Oleh : Faqihuddin Abdul Kodir
Ada teladan Nabi Muhammad saw. mengenai pengasuhan anak. Yaitu kisah yang direkam Imam Bukhari dalam Sahihnya mengenai cucu Nabi saw Umamah bint Abi al-Ash ra. yang digendong baginda selama shalat.
عن أبي قَتَادَةَ رضي الله عنه قَالَ: خَرَجَ عَلَيْنَا النَّبِىُّ – صلى الله عليه وسلم – وَأُمَامَةُ بِنْتُ أَبِى الْعَاصِ عَلَى عَاتِقِهِ، فَصَلَّى فَإِذَا رَكَعَ وَضَعَهَا، وَإِذَا رَفَعَ رَفَعَهَا. (رواه البخاري في صحيحه، رقم الحديث: 6062، كتاب الأدب، باب رَحْمَةِ الْوَلَدِ وَتَقْبِيلِهِ وَمُعَانَقَتِهِ).
Artinya : Dari Abu Qatadah ra, berkata: “Suatu saat Nabi saw pernah keluar menggendong Umamah putri Abi al-‘Ash di pundaknya. Beliau shalat (dalam keadaan menggendong sang cucu). Ketika sujud ia turunkan putri itu, dan ketika berdiri ia angkat lagi ke pundaknya. (Sahih Bukhari, no. Hadis: 515).
Hadis ini tidak hanya diriwayatkan Imam Bukhari. Tetapi juga Imam Muslim dalam Sahihnya (no. Hadis: 1240, 1241, 1242, dan 1243), Imam Abu Dawud dalam Sunannya (no. Hadis: 918, dan 921), Imam Nasa’i dalam Sunannya (no. Hadis: 719, 835, dan 1213), dan Imam Malik dalam al-Muwatta (no. hadis: 415).
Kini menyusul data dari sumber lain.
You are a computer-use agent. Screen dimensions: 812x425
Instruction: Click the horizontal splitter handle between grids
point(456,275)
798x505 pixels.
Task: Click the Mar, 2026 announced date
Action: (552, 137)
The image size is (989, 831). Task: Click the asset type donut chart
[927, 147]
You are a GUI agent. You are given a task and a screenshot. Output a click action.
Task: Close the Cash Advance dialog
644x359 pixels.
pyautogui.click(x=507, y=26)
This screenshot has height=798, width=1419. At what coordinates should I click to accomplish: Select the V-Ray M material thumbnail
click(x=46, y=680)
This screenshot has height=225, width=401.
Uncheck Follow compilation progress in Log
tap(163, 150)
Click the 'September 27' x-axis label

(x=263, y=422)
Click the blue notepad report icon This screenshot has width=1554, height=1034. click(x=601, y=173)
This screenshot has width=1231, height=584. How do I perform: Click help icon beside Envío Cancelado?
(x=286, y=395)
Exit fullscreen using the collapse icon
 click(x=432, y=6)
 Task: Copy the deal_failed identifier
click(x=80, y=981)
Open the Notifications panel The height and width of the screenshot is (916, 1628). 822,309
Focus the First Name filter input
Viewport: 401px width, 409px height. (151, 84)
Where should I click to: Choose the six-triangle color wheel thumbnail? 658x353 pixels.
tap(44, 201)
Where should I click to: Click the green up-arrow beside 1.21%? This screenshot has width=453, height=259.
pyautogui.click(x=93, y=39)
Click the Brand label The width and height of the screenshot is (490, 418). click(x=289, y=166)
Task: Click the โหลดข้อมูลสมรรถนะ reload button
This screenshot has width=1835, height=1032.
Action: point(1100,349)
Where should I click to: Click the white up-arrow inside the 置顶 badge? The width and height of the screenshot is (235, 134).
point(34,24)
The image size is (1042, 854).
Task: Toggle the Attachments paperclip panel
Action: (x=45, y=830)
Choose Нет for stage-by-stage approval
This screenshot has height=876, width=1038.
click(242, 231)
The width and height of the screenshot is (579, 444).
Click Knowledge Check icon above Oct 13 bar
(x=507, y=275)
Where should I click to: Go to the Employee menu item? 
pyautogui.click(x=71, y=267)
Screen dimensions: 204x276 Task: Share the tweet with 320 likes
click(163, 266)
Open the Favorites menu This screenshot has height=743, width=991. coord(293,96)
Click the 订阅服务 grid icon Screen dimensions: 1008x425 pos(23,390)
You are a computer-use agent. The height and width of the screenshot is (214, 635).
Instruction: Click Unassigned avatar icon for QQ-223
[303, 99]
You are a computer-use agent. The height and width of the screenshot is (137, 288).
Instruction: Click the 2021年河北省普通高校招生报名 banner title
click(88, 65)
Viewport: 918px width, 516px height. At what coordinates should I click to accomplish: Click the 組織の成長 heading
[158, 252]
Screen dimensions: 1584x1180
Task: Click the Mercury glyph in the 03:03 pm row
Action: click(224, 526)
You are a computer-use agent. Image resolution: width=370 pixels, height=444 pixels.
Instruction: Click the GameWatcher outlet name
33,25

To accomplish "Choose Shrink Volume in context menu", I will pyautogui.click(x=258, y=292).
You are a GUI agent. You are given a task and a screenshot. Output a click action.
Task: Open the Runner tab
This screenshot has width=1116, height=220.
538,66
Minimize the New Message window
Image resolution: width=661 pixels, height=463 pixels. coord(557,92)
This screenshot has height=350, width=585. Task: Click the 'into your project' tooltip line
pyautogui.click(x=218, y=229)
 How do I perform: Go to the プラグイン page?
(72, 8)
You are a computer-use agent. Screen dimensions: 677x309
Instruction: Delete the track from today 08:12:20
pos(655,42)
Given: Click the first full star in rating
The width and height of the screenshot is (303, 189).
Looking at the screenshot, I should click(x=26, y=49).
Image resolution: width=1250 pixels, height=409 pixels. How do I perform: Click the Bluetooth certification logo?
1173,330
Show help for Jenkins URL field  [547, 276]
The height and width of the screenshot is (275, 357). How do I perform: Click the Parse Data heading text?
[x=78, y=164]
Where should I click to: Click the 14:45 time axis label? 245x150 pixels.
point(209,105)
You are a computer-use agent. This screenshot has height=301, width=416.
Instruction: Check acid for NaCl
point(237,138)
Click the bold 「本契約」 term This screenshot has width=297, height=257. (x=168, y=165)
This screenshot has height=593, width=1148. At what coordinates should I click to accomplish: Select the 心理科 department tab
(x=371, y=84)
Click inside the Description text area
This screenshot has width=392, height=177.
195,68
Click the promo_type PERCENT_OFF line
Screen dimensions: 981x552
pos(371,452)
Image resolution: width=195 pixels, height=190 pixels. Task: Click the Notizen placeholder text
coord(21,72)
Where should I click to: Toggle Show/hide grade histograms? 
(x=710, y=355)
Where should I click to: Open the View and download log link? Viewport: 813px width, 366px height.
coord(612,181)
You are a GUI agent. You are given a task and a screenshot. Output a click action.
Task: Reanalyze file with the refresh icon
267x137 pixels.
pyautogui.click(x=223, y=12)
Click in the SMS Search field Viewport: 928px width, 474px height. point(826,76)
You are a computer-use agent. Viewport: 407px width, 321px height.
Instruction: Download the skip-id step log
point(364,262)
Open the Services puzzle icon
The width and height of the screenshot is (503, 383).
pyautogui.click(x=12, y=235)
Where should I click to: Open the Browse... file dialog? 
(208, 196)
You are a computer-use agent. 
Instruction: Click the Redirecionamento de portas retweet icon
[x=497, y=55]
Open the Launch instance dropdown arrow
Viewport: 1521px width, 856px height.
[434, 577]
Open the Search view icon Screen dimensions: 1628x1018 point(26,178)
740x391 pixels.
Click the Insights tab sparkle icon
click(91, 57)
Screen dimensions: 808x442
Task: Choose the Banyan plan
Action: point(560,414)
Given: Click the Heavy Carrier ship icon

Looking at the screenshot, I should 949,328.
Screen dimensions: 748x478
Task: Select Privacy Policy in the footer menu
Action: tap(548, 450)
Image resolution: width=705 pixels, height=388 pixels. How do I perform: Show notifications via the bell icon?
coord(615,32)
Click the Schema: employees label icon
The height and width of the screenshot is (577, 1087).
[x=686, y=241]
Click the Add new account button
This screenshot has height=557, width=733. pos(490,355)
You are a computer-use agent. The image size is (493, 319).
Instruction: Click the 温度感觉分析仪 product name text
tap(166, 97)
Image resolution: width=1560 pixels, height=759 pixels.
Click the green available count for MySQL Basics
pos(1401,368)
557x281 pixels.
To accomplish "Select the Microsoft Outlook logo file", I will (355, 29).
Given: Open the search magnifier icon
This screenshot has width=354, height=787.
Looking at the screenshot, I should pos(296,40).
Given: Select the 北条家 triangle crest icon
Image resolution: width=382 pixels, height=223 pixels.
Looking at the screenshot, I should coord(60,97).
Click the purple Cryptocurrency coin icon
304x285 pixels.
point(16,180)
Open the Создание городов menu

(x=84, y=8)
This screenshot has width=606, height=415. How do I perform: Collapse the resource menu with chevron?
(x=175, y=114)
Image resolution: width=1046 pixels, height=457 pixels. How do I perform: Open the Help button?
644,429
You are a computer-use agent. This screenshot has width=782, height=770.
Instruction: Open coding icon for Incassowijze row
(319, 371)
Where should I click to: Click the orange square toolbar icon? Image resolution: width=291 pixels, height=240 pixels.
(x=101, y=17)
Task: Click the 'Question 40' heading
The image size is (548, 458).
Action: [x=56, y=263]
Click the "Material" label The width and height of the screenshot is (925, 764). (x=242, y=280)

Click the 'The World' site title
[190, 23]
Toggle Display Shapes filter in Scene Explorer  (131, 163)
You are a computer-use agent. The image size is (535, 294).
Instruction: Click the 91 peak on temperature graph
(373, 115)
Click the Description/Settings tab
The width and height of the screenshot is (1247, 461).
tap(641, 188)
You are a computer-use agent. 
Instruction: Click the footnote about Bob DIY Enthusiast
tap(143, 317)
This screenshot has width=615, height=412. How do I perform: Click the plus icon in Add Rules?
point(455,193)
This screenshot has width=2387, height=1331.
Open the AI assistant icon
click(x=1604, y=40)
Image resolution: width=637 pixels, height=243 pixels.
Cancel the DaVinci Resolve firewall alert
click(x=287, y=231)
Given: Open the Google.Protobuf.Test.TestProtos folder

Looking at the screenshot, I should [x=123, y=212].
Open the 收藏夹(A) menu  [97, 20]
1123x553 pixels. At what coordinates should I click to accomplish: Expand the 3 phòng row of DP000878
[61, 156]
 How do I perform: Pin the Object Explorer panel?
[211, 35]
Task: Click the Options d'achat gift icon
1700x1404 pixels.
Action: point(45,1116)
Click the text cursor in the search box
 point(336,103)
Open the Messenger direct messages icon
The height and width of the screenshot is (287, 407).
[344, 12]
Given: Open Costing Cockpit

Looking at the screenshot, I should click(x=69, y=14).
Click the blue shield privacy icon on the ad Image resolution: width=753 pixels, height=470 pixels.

Ini menunjukkan betapa kisah teladan ini dikenal secara baik oleh para ulama Hadis. Bisa jadi, kita bingung bagaimana mempraktikkan teladan ini. Atau karena kita tidak paham apa maksud dari teladan Nabi saw. tersebut tersebut. Di satu sisi, kita menginginkan ketenangan dalam shalat, sebagaimana dianjurkan, tapi di sisi yang lain kita juga diajarkan untuk ikut terlibat mengasuh dan membahagiakan anak. Tetapi yang pasti, teks ini memberi gambaran bagaimana seorang laki-laki, baik sebagai kakek atau ayah, dalam Islam harus ikut terlibat secara aktif dalam mengasuh dan membesarkan anak.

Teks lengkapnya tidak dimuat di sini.